• ACTIVITY: The answer must consist solely of the lines from the one containing "Screen dimensions: 1442x840" through the last line of the records below, repeated exactly, with all pictures omitted.

###

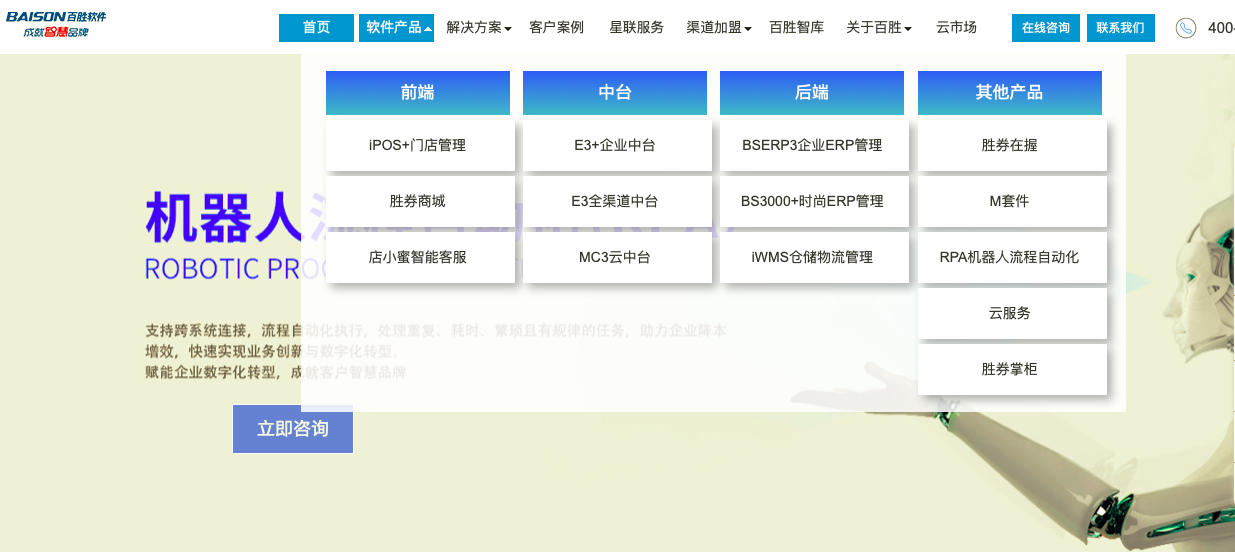This screenshot has width=1235, height=552.
Task: Select E3+企业中台 product
Action: click(617, 146)
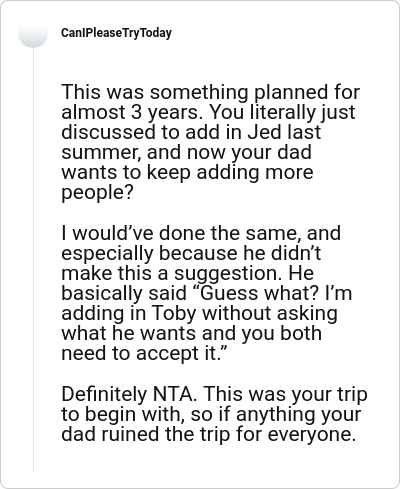The image size is (400, 489).
Task: Click the line "make this a suggestion. He"
Action: click(188, 273)
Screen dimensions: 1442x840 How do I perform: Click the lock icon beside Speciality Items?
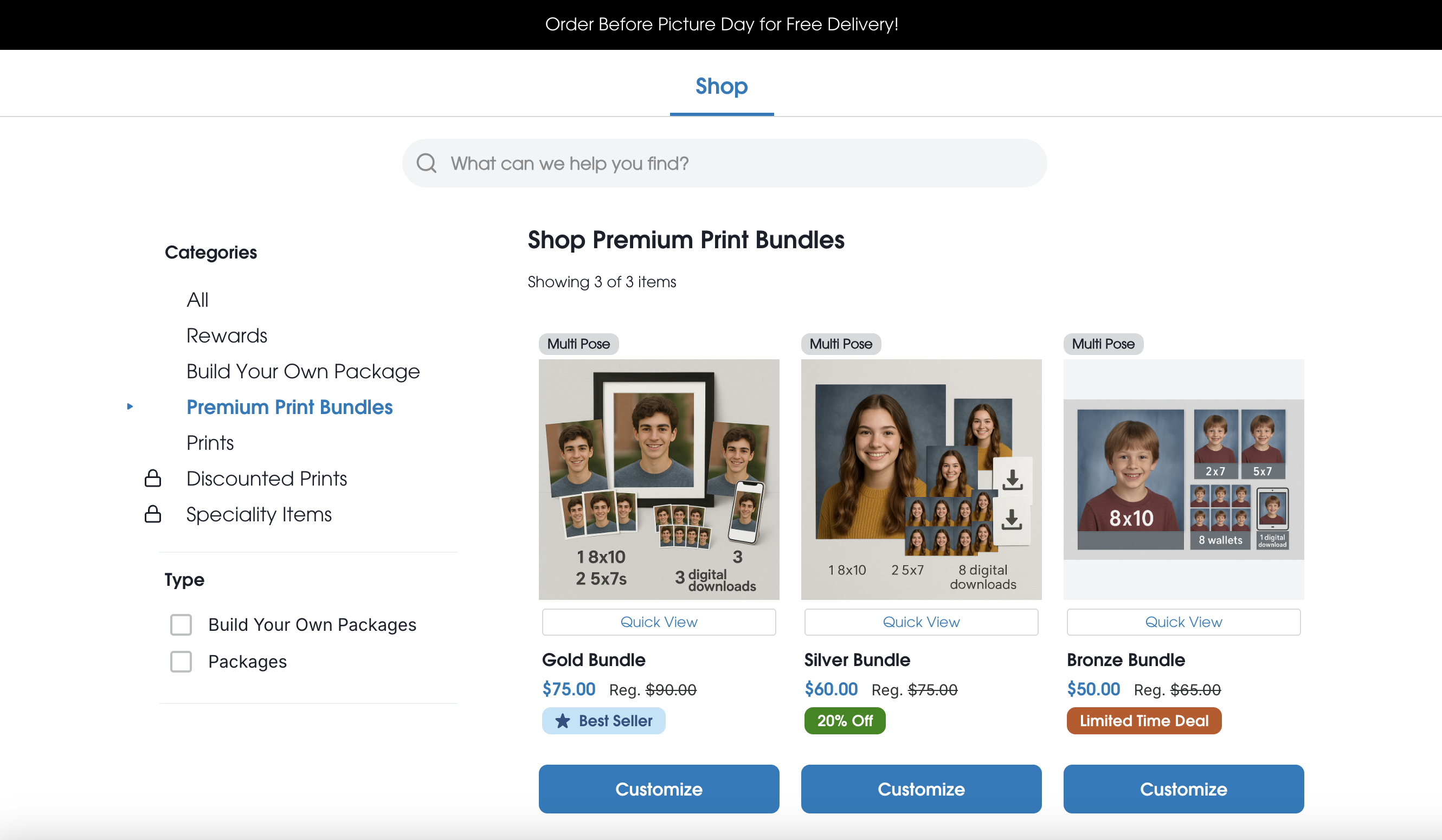(x=153, y=514)
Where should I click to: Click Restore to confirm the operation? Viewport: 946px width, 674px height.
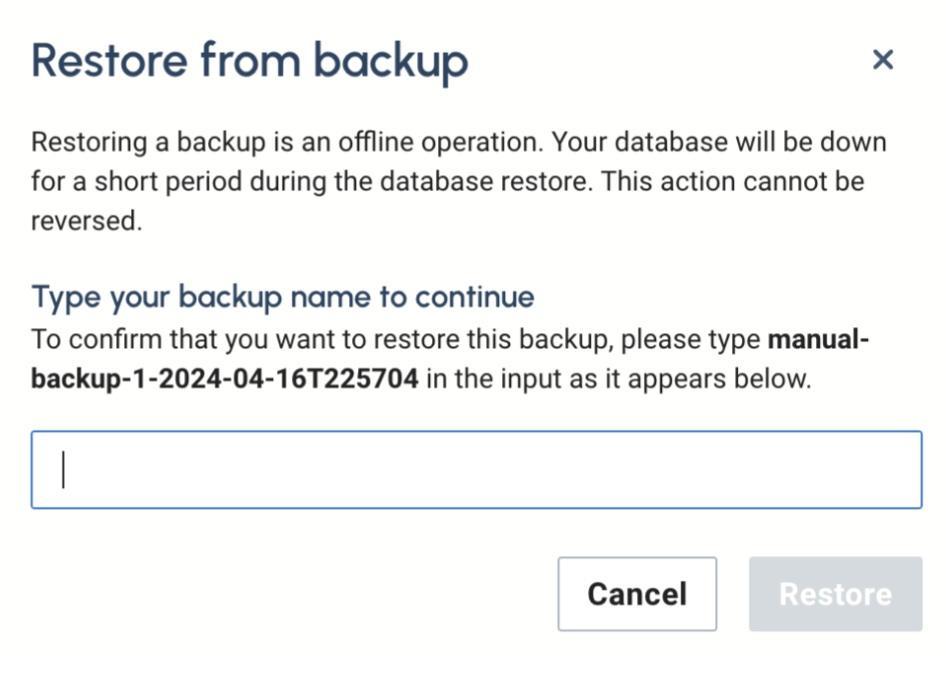pyautogui.click(x=835, y=593)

###

• SOLUTION FOR THIS EXERCISE:
Screen dimensions: 1442x840 How do I perform: Click the lock icon beside Speciality Items?
(x=153, y=514)
Where should I click to: Click Restore to confirm the operation? Viewport: 946px width, 674px height.
pyautogui.click(x=835, y=593)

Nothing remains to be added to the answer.